With such a young batch, Emrys wasn’t really sure what sorts of spells they could pull off. He himself was the only Advanced student, which meant there was no one to lean on if he, in an out of character haste that only really affected him around Charlotte, acted rashly and messed up and important spell. “Perhaps we ought to start with the youngest student going first?” he suggested. “That way as the challenge goes on we can be sure everyone is able to perform a spell.” He didn’t want to start out the other way since leaving the one with less than a semester of learning under her belt to go last would severely limit the poor first years’ range of abilities if not render her unable to participate in the challenge—something Emrys did not want to do even if it wasn’t one of the rules that each member had to perform a spell.

“Since I’ve had the longest time to learn spells I’ll go last since that means I should be able to come up with some spell that hasn’t been used yet, does that sound like a good idea to you guys?” he asked. “How should we start this?” Emrys wasn’t really a strategist, it was why he had never tried out for the Quidditch team though he enjoyed watching the odd, well-played match.

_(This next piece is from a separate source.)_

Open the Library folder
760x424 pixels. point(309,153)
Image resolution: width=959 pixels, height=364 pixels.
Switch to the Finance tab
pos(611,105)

He was more of a book learned, preferring to spend his days looking over dusty old parchments and contemplating old theories instead of coming up with new theories to test.
10 Emrys Lucan Team eight, we're great! 260 Emrys Lucan 0 5


Lionel Layne

January 02, 2016 11:48 PM
Lionel was not (to the perpetual disappointment of his family, as it also meant he was unlikely to grow up into something like a lawyer or a great magician or even a proper heir to his uncle’s potions business) nearly pedantic enough to be in Aladren, but he had enough tendencies in that direction that he still felt a flutter of panic when he saw the instruction to bring problem-solving sundries to the Pitch along with their wands and persons for the first team challenge. After all, that could mean nearly anything. What was useful for problem-solving and what was completely useless or even a hindrance depended totally on context and they didn’t have any. He could bring enough stuff that he broke his back just carrying it all and find that none of it was of any use at all on the big day.

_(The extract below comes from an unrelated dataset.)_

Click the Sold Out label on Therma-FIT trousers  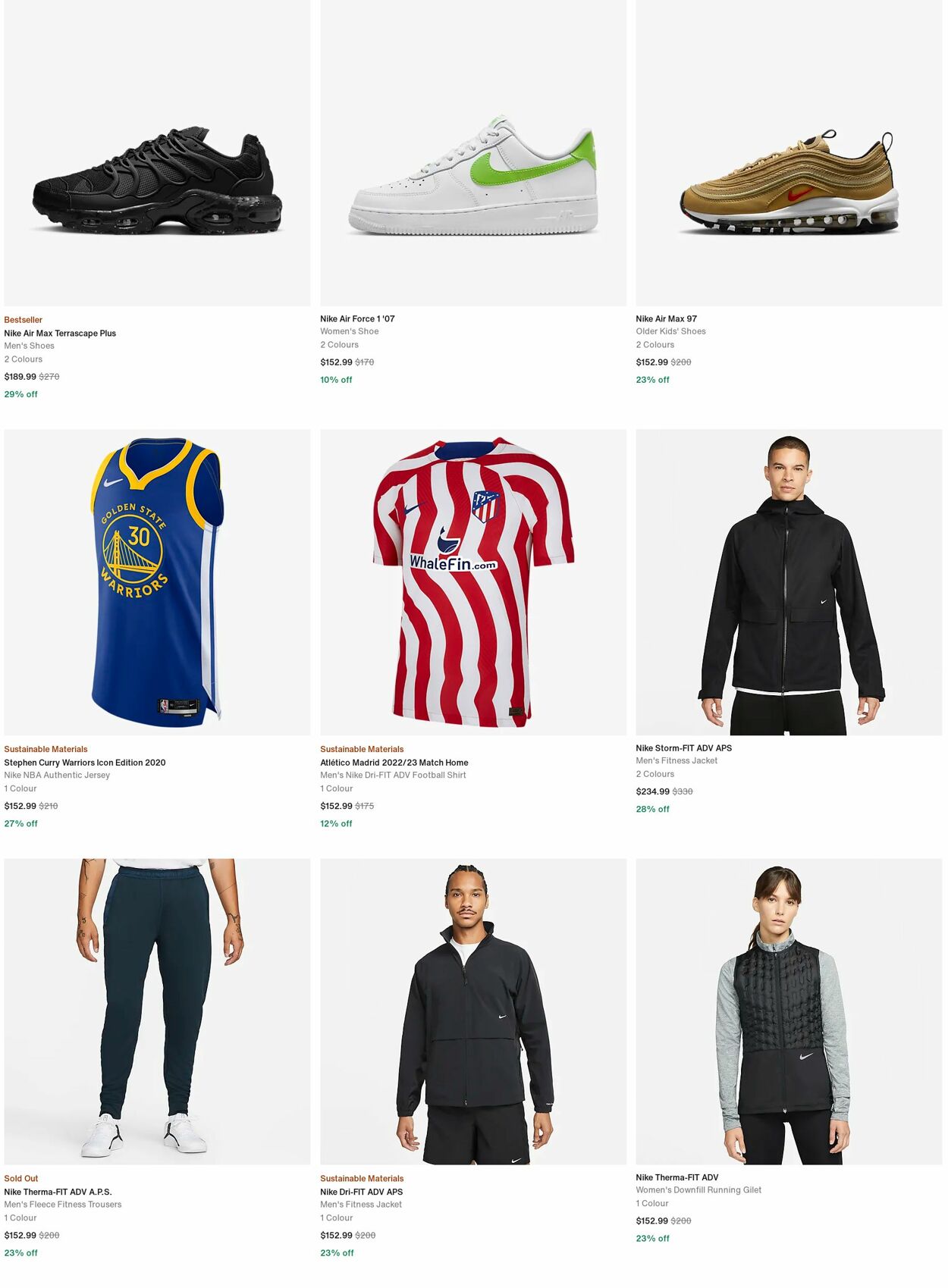22,1178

He had been worried enough to write home about the challenges, but Uncle Geoff had had no helpful advice since he and Lionel’s aunts had never been put through anything like this and Kate’s response had been little better. Someone had even convinced Alicia, who had really gotten into the challenges back in her day, to write to him, but her letter had been the most useless of all. All she had talked about were the effects the teams could have on school politics and how to use all the fault lines created by the separation of friends into competing teams to his advantage, and even with the prefect’s badge on his robes, Lionel didn’t think that was something that was really going to affect him. He wasn’t a member of any faction and didn’t want to be. He would have to take sides if the prefects ever started splitting along blood lines or something like that, but short of that, he intended to stay as far out of prefect politics as humanly possible while still performing his duties. All he’d gotten out of that letter was a glimpse into his cousin’s head, which wasn’t a place he’d ever wanted to spend much time and which had done a lot less to make him feel better than everyone else’s advice-free well-wishes had.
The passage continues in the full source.